INNERVISION #21 vendredi 22 mars à 18h précise! ○ prix libre ○ conférence ◠◠◠◠◠◠◠◠◠◠◠◠◠◠◠◠◠◠◠◠◠◠ UNE HEURE AVEC ROCÉ ET LES DAMNÉ.E.S DE LA TERRE ◡◡◡◡◡◡◡◡◡◡◡◡◡◡◡◡◡◡◡◡◡◡

Cela fait plusieurs semaines que nous nous extasions sur l'une des plus belles compilations jamais apparue dans nos bacs. Immense projet, engagement inconditionnel et réussite totale.
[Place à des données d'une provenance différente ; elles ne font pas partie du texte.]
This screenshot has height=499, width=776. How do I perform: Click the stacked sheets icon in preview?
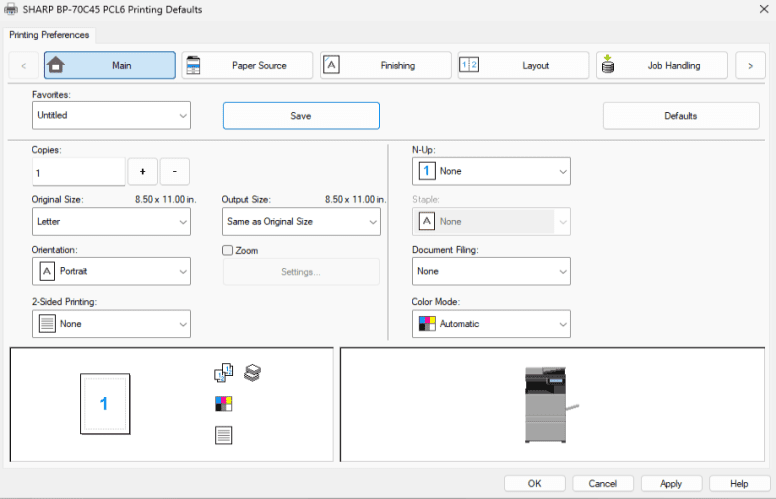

Nous avons l'immense plaisir d'accueillir pour une heure, ni plus ni moins, l'estimé rappeur français Rocé, mastermind responsable de ce disque unique en son genre honorant la musique francophone engagée. Ce sont 24 titres aux revendications diverses, d’horizons variés, qui (re)voient le jour accompagnés d’un livret de 40 pages incluant les textes inédits des historiens Naïma Yahi et Amzat Boukari-Yabara.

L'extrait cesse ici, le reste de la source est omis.